Note that some of them are quite simple (string lengths, email format, but there are some interesting ones with the Callback constraint. In this case, we also validate that an email cannot be registered twice and that the postalcode is a real one and not just one that fits the 5 length characters. Of course, for a fully working example, repositories for that should be created but I think that again the code is pretty self-explanatory.

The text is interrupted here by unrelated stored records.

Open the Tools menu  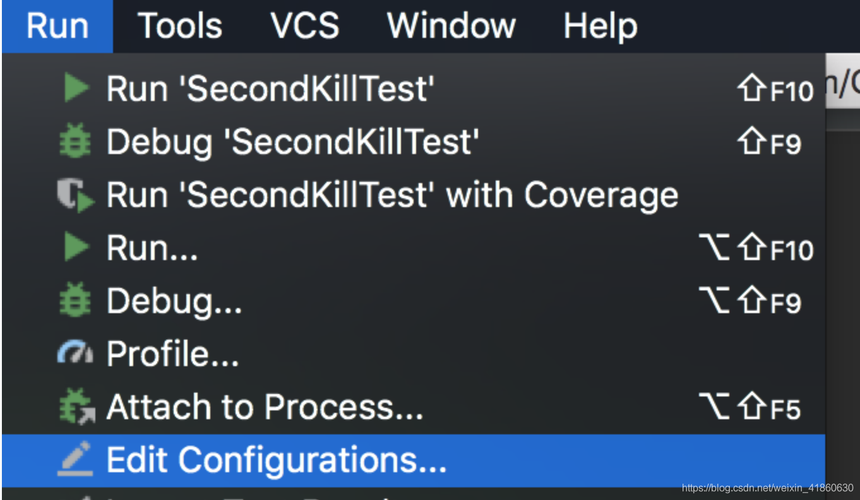click(x=180, y=26)
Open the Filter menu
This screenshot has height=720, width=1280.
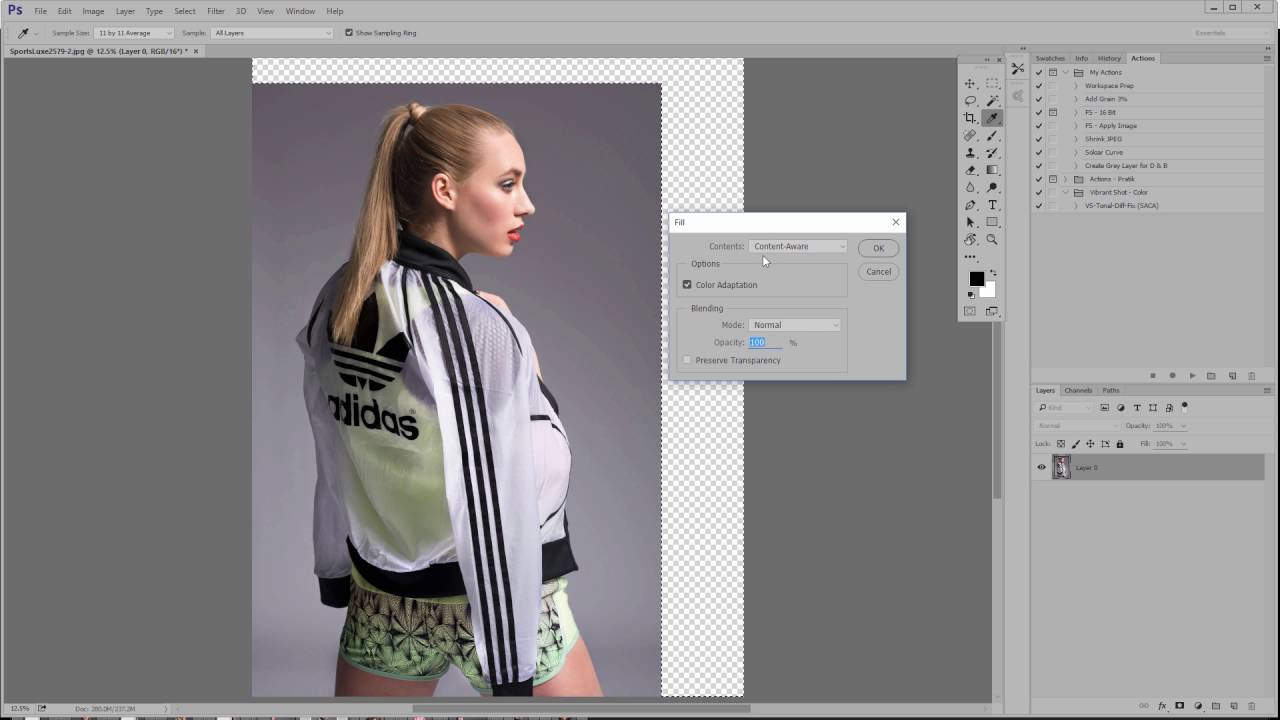click(216, 11)
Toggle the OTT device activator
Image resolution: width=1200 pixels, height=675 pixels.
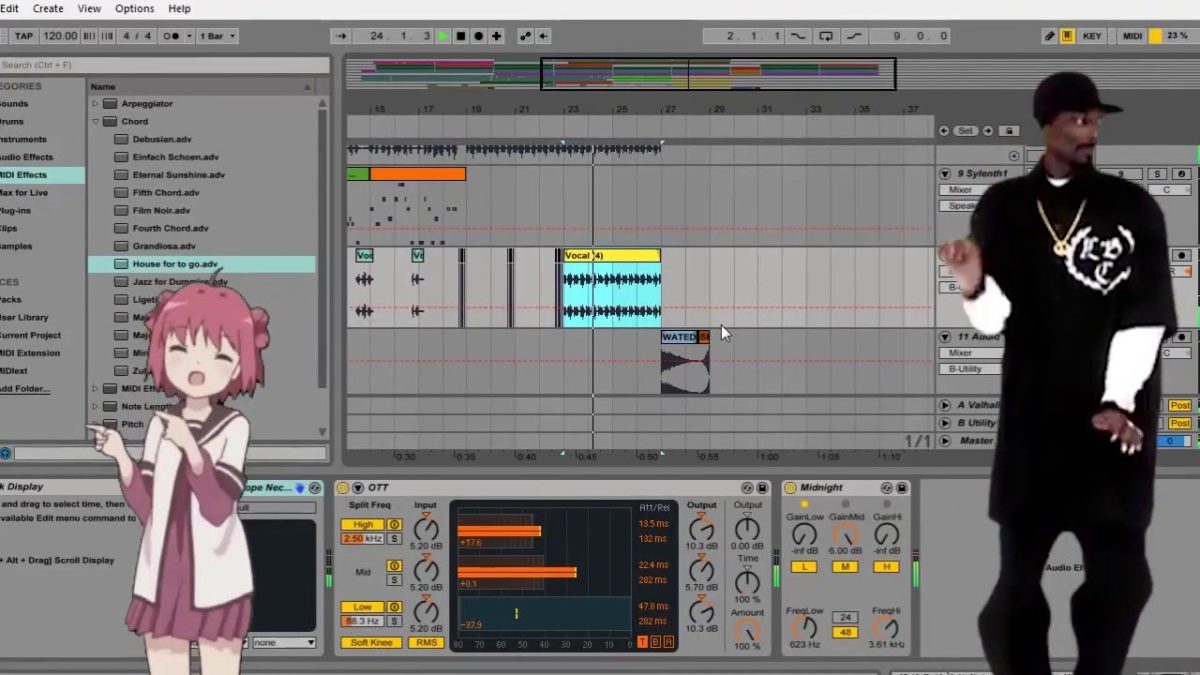tap(343, 488)
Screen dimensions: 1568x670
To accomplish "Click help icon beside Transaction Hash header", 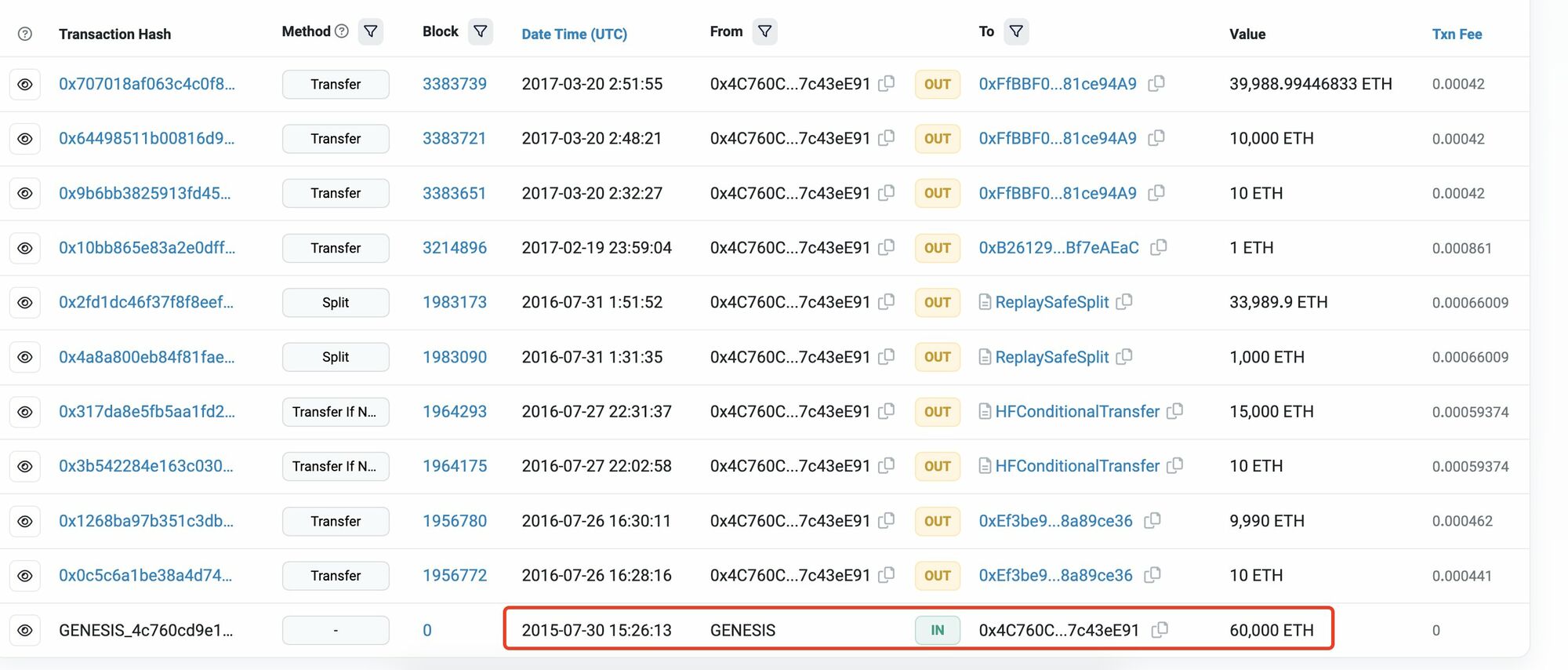I will click(25, 34).
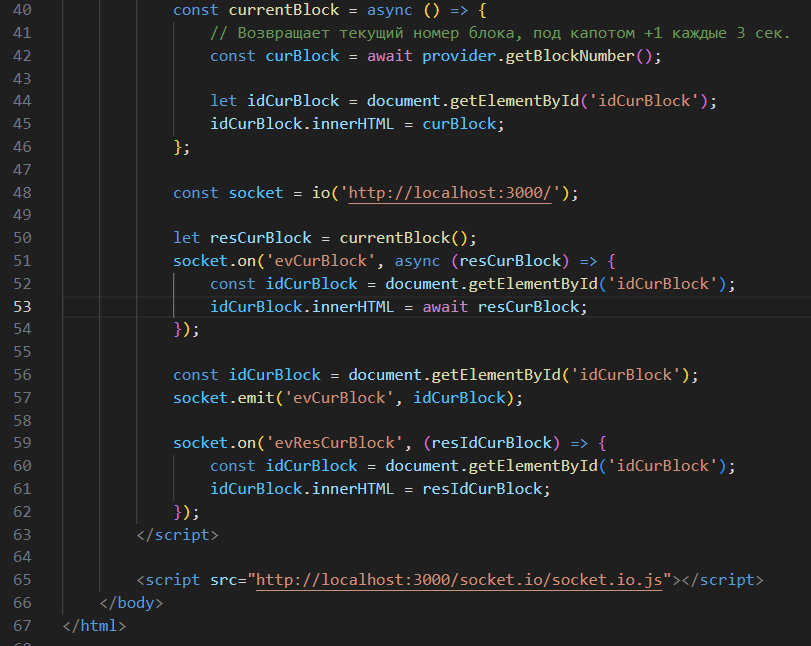
Task: Click the localhost:3000 URL in io() call
Action: click(x=450, y=193)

Also note that again, messages are “codified” to use translations in yml, but this time we are not using a messages.LANG.yml file but a validators.LANG.yml file to store the messages. This is because Symfony2 has most of the common messages already coded in many languages so that we don’t have to translate the “This is not a valid e-mail” message and stuff like this. And these translations are merged with our own ones.
This is achieved with $this->container->get(‘translator’)->trans($errors[0]->getMessage(), array(), ‘validators’));
Hope you liked this pieces of code that I think can be useful for inspiration and understand a little bit more how Symfony2 validation (and translation) works!